Entries provided:
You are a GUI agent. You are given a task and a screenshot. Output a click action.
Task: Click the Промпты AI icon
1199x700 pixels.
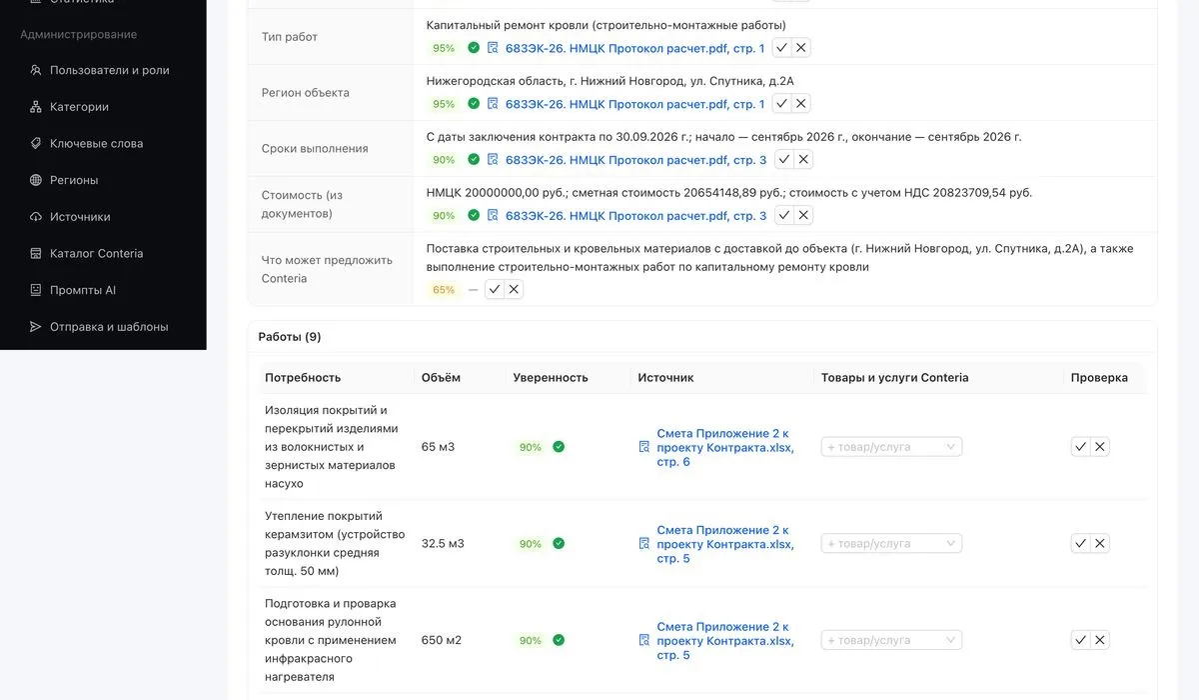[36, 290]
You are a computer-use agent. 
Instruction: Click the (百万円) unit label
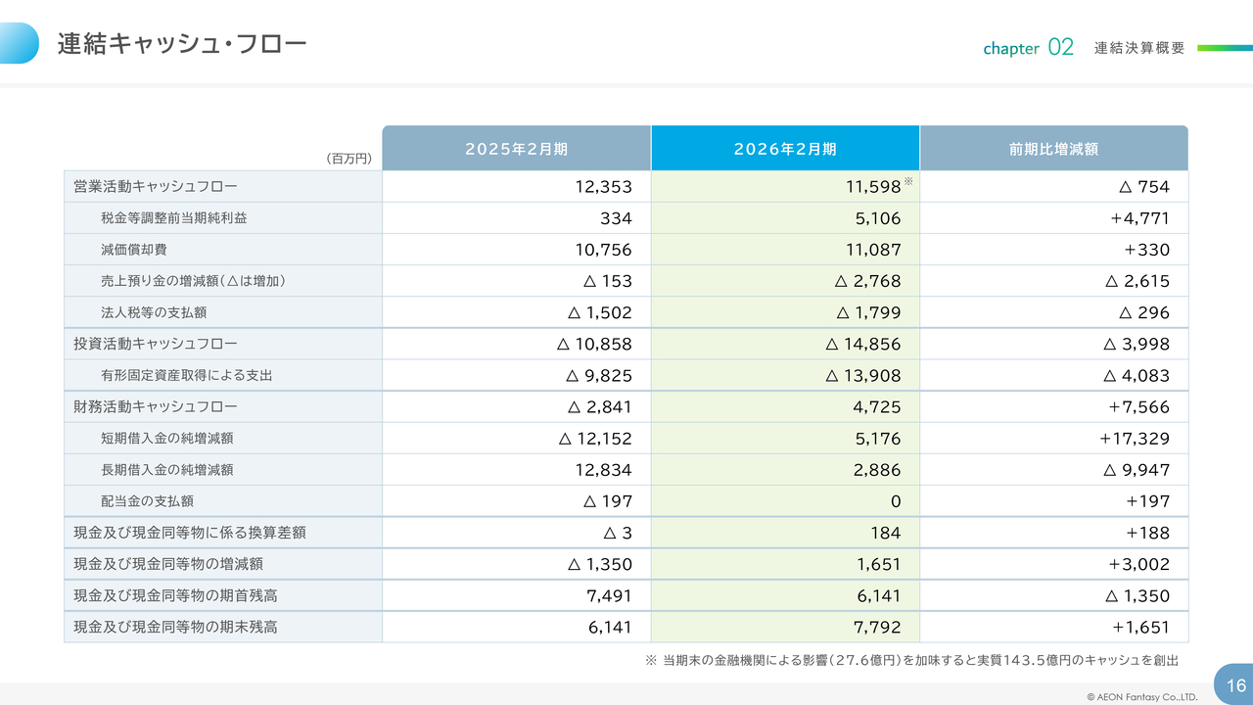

--

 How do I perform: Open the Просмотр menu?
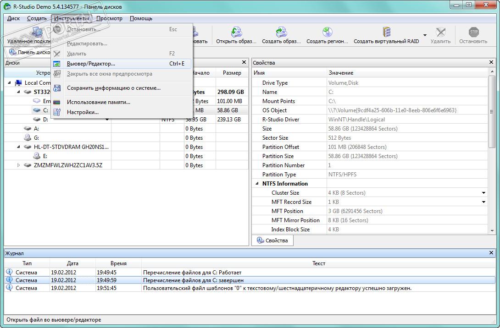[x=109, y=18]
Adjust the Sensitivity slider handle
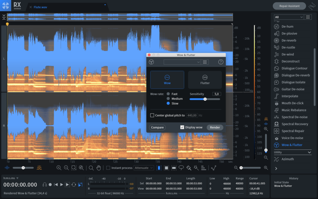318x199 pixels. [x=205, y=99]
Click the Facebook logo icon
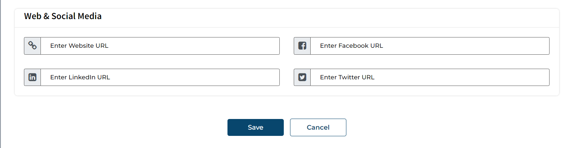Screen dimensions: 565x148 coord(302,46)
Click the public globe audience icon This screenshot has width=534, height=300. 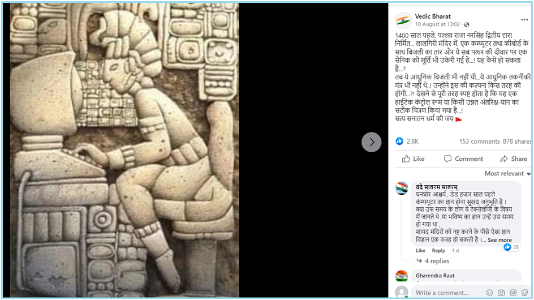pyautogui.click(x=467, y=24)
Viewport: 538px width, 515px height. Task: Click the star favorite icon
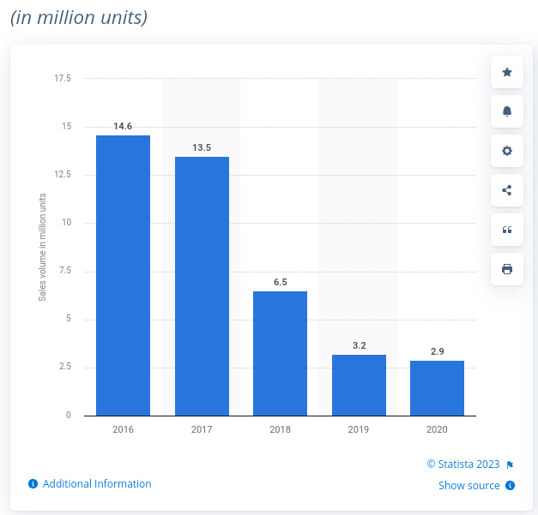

==

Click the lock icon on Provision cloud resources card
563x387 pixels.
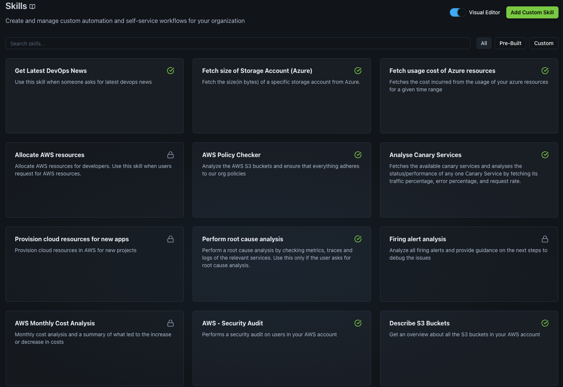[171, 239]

What is expected: All lines holding the word "agent" must be copied from the data.

Answer to this exercise:
You are a GUI agent. You are given a task and a screenshot. Output a click action.
You are a computer-use agent. 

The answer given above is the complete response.